Giving Thanks

BY MICHAEL S. JOHNSON  |  NOV 27

“Thank you for your service.”

It is an expression that rolls off the tongue. Thanking someone in uniform as they trek through an airport or walk down a sidewalk has become commonplace.

The expression can take many different forms, from a simple ‘thanks’ and maybe a handshake to a fireworks popping flyover, flag-waving spectacle at a professional football game.

It is certainly most often a gesture made in hopes of lifting the spirit of a service member, a tiny step forward to express appreciation for what a soldier has done for the country, whatever that might be, from suffering the horrors of warfare to shuffling papers at the Pentagon.

It can also be a gesture more designed for the benefit the gesturor rather than the gesturee.

In a New York Times article in February, 2015, writer Matt Richtel talked with a Green Beret who speculated that the ‘thanks’ line “alleviates some of the civilian guilt.” He said “They have no skin in the game with these wars. There’s no draft.”

To some, Richtel wrote, “the thanks comes across as shallow, disconnected, a reflexive offering from people who while meaning well have no clue what soldiers did over there, or what motivated them to go, and who would never have gone themselves nor sent their own sons and daughters. Thanking soldiers for their service symbolizes the ease of sending a volunteer army to wage war at great distance—physically, spiritually, economically.”

Maybe that is part of what has been wrong with the wars we have fought a continent and a half away, in Iraq or Afghanistan or some other hell hole in no particular country. We civilians, especially those who have never served in the military, have not been asked for much. President George W. Bush asked little of us beyond our patriotism and loyalty to cause and country. The real deception of the Bush campaign against Saddam Hussein and Al Qaeda was not weapons of mass destruction, it was the notion that the citizenry, could become armchair quartermasters, living a normal life, not having to be engaged in the battles ahead, not with their tax dollars, not with their community service, not with their sweat, toil and eventually their tears.

It makes sense then, that our very sincere and sometimes poignant expressions of thanksare missing something from the masses, the conveyance of any sense of mutual sacrifice.

It’s not like the gratitude is coming from someone who just put in extra voluntary hours down at the reconverted auto plant, punching rivets into a brand new tank.

My daughter, Captain Erin Johnson, has not been deployed overseas, for which I give thanks every day, but she is a doctor of physical therapy who sees the human cost of military service every day.

She sincerely appreciates those who say thanks, but believes most of those in the military would appreciate even more an outward acknowledgement to, or an expression of, those characteristics about America and Americans worth defending, worth the sacrifice.

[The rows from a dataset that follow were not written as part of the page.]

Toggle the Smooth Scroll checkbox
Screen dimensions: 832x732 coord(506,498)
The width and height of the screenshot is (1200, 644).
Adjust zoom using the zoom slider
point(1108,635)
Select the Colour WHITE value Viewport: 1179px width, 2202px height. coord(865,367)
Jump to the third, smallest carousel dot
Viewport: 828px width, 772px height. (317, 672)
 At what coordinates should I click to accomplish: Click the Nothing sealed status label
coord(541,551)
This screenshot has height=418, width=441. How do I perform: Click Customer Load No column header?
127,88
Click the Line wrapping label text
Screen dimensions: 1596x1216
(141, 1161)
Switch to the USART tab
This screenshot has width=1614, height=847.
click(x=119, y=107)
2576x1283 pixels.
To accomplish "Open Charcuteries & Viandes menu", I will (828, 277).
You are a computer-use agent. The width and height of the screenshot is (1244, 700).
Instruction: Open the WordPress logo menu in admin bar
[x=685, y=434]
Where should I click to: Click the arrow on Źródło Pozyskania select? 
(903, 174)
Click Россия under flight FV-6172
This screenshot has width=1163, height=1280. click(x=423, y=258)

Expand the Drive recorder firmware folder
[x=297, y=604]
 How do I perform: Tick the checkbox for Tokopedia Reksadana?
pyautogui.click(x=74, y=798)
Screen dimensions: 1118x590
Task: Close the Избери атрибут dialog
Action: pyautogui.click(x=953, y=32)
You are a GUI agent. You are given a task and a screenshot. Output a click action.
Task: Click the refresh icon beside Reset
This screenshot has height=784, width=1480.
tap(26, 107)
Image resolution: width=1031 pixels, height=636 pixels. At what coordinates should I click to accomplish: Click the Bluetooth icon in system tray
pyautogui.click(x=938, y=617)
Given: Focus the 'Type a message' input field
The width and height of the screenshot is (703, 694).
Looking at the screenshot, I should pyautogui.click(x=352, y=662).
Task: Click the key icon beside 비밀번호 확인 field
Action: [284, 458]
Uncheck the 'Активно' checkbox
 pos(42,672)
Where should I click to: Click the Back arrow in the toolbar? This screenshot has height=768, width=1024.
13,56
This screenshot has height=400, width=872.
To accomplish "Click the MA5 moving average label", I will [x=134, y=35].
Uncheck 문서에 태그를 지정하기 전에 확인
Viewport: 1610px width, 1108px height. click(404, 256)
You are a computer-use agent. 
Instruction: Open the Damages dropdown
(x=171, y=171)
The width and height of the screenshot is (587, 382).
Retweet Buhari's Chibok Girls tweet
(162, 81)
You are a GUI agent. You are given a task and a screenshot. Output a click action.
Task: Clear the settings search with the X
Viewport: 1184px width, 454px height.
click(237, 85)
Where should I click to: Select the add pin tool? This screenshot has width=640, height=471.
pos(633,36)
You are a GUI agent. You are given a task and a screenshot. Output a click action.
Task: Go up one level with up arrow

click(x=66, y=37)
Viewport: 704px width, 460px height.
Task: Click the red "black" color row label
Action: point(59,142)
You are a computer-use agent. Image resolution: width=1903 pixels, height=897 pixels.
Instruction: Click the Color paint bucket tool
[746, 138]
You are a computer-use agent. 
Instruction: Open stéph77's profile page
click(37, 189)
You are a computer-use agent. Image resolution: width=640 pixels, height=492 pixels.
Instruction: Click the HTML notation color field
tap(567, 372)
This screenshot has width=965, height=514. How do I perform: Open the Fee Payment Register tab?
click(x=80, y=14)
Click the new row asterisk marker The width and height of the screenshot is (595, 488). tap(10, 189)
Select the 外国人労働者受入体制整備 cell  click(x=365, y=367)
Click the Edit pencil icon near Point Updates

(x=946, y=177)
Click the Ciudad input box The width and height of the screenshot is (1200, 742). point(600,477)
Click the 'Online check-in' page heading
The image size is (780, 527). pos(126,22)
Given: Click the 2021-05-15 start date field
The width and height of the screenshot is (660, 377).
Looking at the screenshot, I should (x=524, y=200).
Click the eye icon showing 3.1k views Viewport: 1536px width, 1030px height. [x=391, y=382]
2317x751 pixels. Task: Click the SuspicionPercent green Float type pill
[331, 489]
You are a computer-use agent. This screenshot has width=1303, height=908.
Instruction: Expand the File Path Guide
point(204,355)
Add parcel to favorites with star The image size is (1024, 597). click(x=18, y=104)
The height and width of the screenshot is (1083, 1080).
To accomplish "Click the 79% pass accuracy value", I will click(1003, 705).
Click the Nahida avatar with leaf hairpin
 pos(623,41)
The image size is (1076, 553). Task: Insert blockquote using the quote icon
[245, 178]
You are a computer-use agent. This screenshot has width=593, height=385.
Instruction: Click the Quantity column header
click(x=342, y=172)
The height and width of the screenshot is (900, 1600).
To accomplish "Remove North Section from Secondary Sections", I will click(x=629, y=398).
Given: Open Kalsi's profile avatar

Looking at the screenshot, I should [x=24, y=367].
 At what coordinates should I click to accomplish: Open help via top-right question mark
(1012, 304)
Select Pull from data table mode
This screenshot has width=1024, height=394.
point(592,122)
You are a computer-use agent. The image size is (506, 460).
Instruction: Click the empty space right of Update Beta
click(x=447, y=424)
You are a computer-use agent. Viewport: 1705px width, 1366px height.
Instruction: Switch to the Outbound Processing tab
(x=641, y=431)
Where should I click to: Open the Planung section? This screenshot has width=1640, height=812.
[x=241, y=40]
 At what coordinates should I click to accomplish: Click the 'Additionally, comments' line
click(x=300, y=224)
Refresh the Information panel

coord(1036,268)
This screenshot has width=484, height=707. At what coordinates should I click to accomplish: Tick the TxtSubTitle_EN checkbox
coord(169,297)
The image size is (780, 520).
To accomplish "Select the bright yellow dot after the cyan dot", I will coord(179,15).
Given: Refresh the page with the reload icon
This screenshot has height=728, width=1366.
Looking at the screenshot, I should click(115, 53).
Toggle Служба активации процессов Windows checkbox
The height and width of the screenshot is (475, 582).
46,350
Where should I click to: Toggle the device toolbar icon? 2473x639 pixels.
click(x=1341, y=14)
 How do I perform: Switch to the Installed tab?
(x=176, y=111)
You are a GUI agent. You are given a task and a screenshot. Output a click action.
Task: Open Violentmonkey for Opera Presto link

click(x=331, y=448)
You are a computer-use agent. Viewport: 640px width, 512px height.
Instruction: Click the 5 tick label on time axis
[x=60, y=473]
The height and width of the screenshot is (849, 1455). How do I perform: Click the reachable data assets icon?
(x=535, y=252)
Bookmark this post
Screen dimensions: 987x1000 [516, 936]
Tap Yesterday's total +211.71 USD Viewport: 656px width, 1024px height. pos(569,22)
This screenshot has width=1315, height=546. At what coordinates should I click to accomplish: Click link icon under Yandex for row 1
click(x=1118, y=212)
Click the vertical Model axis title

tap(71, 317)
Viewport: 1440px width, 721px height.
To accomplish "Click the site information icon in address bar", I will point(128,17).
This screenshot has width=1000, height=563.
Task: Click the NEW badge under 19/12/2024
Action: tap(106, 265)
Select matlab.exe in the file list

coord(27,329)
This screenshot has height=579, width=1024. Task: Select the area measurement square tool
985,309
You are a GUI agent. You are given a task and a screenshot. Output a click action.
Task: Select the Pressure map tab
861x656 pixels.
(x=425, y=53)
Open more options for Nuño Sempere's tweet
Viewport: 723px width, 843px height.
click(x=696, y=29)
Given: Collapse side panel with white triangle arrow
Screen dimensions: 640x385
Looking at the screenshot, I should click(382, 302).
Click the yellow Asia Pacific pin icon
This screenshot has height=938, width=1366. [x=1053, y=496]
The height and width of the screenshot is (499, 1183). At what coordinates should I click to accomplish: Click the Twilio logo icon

“If you want to say thank you,” she wrote us after my wife sent her the Times article, “do something that makes you proud to be American and free. Do something that strengthens the brotherhood among us as a people, even if it is something in your own community. That is what drives us to do what we do and that gives meaning to thank you.”

It makes sense and it makes gratitude real and meaningful, doing what some Americans actually, do helping the troops, helping their neighbors, being respectful of what they are fighting for, and building where others tear down, being a positive charge rather than a negative one.

Captain Johnson also found something deeply inconsistent with those who condemn the government and then thank those in the service of the government for doing their job.

This is, of course, the season for giving thanks and, hopefully, Americans from every walk of life will continue to walk up to soldiers and do just that. It is good, even if it benefits the thankor more than the thankee.

But like the Army doctor said, we can put greater meaning behind the words and greater appreciation in the gesture if we rededicate ourselves to preserving what they are protecting, a way of life and a model of self-governance that requires all of us to meet some basic responsibilities and practice the basic values that are the bedrock of our society and our government.

We are letting those values, the brotherhood that binds us, the values that guide us, and all of the painful lessons of the last 200 years, fade from black to gray.

We must recapture the preciousness of what we have and what others do so we can keep it. Then we can continue to say at least once each year, “please pass the gravy.”

Thanks.

Editor’s Note: Mike Johnson is a former journalist, who worked on the Ford White House staff and served as press secretary and chief of staff to House Republican Leader Bob Michel, prior to entering the private sector. He is co-author of a book, Surviving Congress, a guide for congressional staff. He is currently a principal with the OB-C Group.